09 Apr Ideas Worth Sharing When Your Sense Of Community Is Couched In Social Distancing
“Ask not what staying home on the couch can do for you, but what staying home on the couch can do for your country.”
– Karen on Twitter
This is a bizarre time. Who knew patriots wore lounge pants diving their way to the bottom of another pint of Cherry Garcia. And we need lots of patriots now. We all have a role to play here to reduce the spread of COVID-19. Daily, we watch the selfless actions of our heroes: healthcare workers, grocery stockers, first responders, truck drivers, delivery folks and more. Staying home so they can stay healthy is an imperative. You need to picture them before you ever get in your car. They are essential. Is your errand? Stay at home. Stay apart. Stay put. Stay safe. Stay active. Stay healthy. A healthy distance from anyone and everyone. Keep our heroes and neighbors safe.
At North Star, we spend our days (and some nights) studying the character of places and their people. Every place is different. Every place is distinct. But we are at home now, too. We don’t get to experience places firsthand like we once did. Until we can again, our appetite for the special and unique and odd and inspiring has shifted online and old-school (books and newspapers). We want to understand the heart and soul of a place, its character and culture. That’s where the authentic distinction is found for every community.
So how do you find the character of a place when most have gone inside? You just have to look a little closer. Online or on the street. As we search digital rabbit holes, we have found that residents, neighborhoods, and communities have gotten inventive and creative in ways that can reflect the character of their place, encourage social distancing, and express their gratitude. They are winning at the idea of gathering apart. Most of us have seen coverage of large cities applauding healthcare workers and first responders or Italian balconies and corridors filled with song. Here are a few of our other finds recently:
Neighborhoods in Lee’s Summit, Missouri, and Olathe, Kansas, host dinner parties or Taco Tuesdays where they dine at the end of their driveways. Close but not too close.
Aurora, Illinois decorates the staff entrance to the Rush Copley Medical Center with chalk messages and signs of support and gratitude, calling it the Sidewalk of Strength and Support.

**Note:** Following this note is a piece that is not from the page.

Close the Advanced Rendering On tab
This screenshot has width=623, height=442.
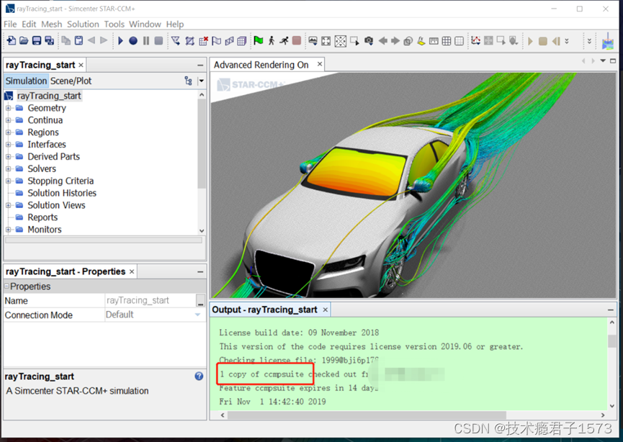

Downtown York, Pennsylvania is known for its First Friday events with food and music and fun and shopping. They have taken it online with a dance party (and prom), virtual art galleries, takeout promotions, online retail deals, yoga classes, podcasts, music performances, and even a Quarantine Maker Challenge (York is celebrated for its maker’s spirit) that you can do at home.
Gallatin, Tennessee demonstrated its True Grit and Amazing Grace with a prayer parade for the patients and healthcare workers at Sumner Regional Medical Center who had a surge of patients following an outbreak at a nursing home.
Denison, Texas encourages people working from and staying at home to participate in a daily Facebook photo contest with prizes. There’s a different theme each day. Friday’s was devoted to the best Denison spirit in branded apparel.
Visit Columbus, Indiana has created virtual puzzles of famed and beautiful sites across the destination including art and architecture. And they are fun to do. Here’s hoping these stay long after we hit the road again.
We have found stories from the Northeast to Florida and California of people decorating front windows or porches with artwork, shapes, stuffed animals and more and then inviting passers-by on foot or in cars to identify all of the items as a visual scavenger hunt for families. For those old enough to remember finding the toaster in the tree of the Highlights magazine puzzle at the dentist, it is just like that but live action and memorable, an I Spy game from the street.
Lakewood, Ohio and Berkeley, California host community-wide singalongs at a designated time, filling the streets with music. Or there’s the front porch dance party in parts of Buffalo.
Minneapolis, Minnesota and other communities reach young people on platforms they prefer. They are using TikTok to entertain first and deliver a layered health message second.
Some neighborhoods have become strolling galleries for chalk masterpieces. Or avenues to display high school senior art students’ final works.
Have a megaphone? Will Bingo. A Bayville, New Jersey neighborhood used a megaphone to call out Bingo for the entire street.
Teachers across the country are leading parades through their students’ neighborhoods offering encouragement for learning from home.
Communities have added workout stations on different loops through neighborhoods or parts of town where walkers or runners or families can stop and do some circuit training. Like at stop #10, you do 3 sets of 10 jumping jacks.
And we applaud Johnson City, Tennessee for shifting their “Go. All. Out.” brand message by encouraging people to “Stay. All. In.” and complete the census or contribute to the health of their community in other ways.
We are thrilled to see creativity and ingenuity devoted to a strong sense of community even during these times of social distancing. American communities are showing the depth of their character every day as we face this crisis. We are eager like everyone else to get back on the road when it is safe for all of us. Until then, we urge everyone to follow the advice from President Teddy Roosevelt, “Do what you can, with what you have, where you are.” For most of us, that means staying home on our couch. It is essential for the safety of all of us, especially those essential heroes. And since many of us have altered business casual to something that may or may not include pants, please stay home.